We now cover the main data structures in Python using Friends-related examples.

#### Lists

Lists are mutable sequences. In our theme, a list of Friends characters is defined.


In [6]:
# List of Friends characters
friends = ["Rachel", "Monica", "Phoebe", "Joey", "Chandler", "Ross"]

# Evaluating the list will show its contents
friends

['Rachel', 'Monica', 'Phoebe', 'Joey', 'Chandler', 'Ross']

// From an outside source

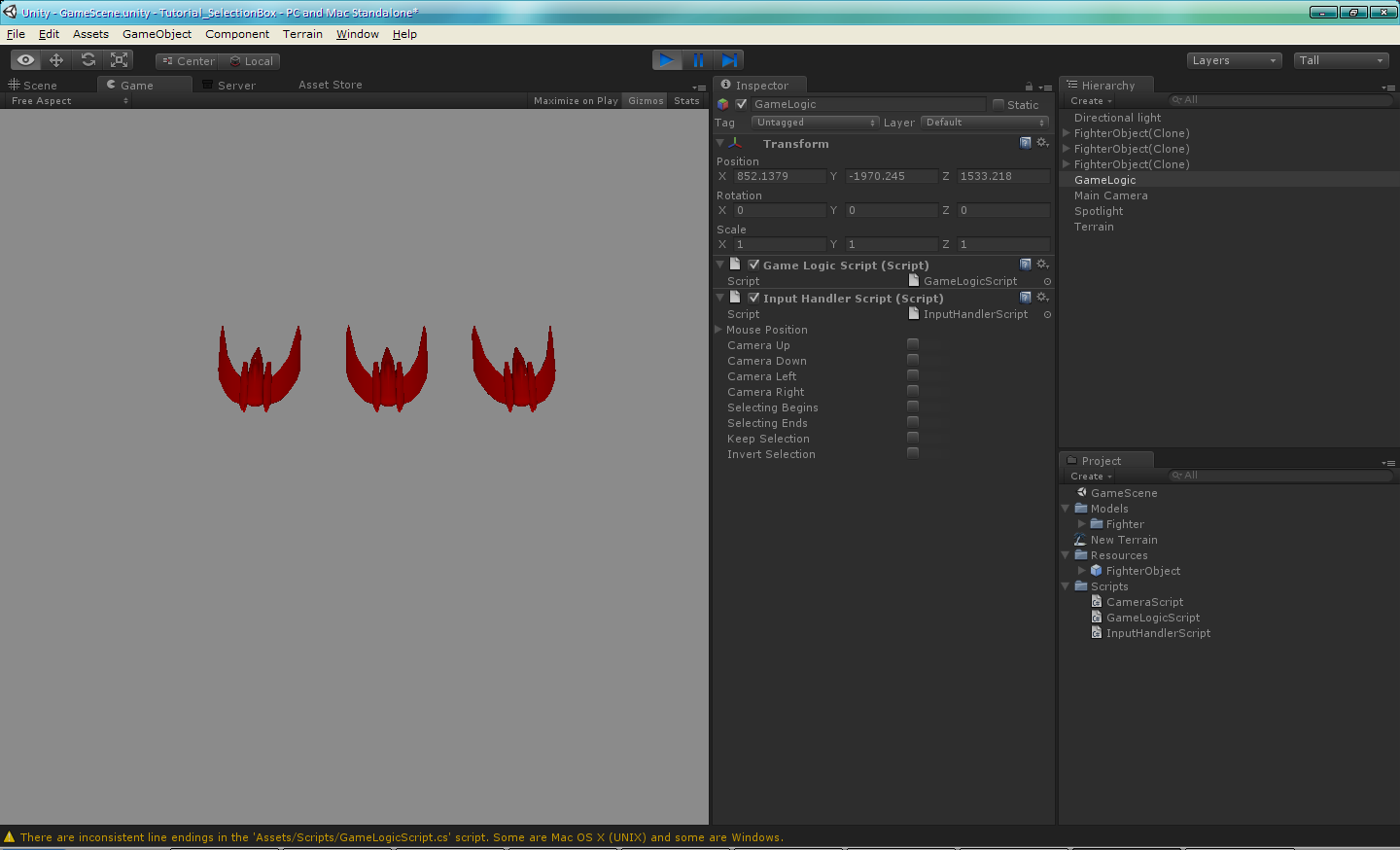The height and width of the screenshot is (850, 1400).
Task: Toggle the Static checkbox
Action: coord(998,105)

##### List Built-in Functions

Python provides many built-in functions for working with lists.


In [None]:

# Finding the number of friends
num_friends = len(friends)

# Alphabetically first and last friend
first_friend = min(friends)  
last_friend = max(friends)  

# Sorting
sorted_friends = sorted(friends)

num_friends, first_friend, last_friend, sorted_friends


##### Modifying Lists

Lists are mutable, meaning you can modify them after creation.

In [None]:
# Add Gunther to the group
friends.append("Gunther")

# Insert Janice at the second position
friends.insert(1, "Janice")

# Remove the last friend (Gunther, who got added)
friends.pop()

# Replace Chandler with Mike (modify an existing item)
friends[4] = "Mike"

friends


The `in` and `not in` operators check for membership in sequences such as lists, tuples, and dictionaries. These operators are commonly used for searching within a collection

In [None]:
# List of Friends characters
friends = ["Ross", "Rachel", "Monica", "Chandler", "Joey", "Phoebe"]

# Checking membership
is_ross_in_friends = "Ross" in friends
is_gunther_in_friends = "Gunther" in friends
is_gunther_not_in_friends = "Gunther" not in friends

is_ross_in_friends, is_gunther_in_friends, is_gunther_not_in_friends


#### Tuples

Tuples are immutable sequences. They can serve as records. For example, a tuple can represent a Friends character’s basic info.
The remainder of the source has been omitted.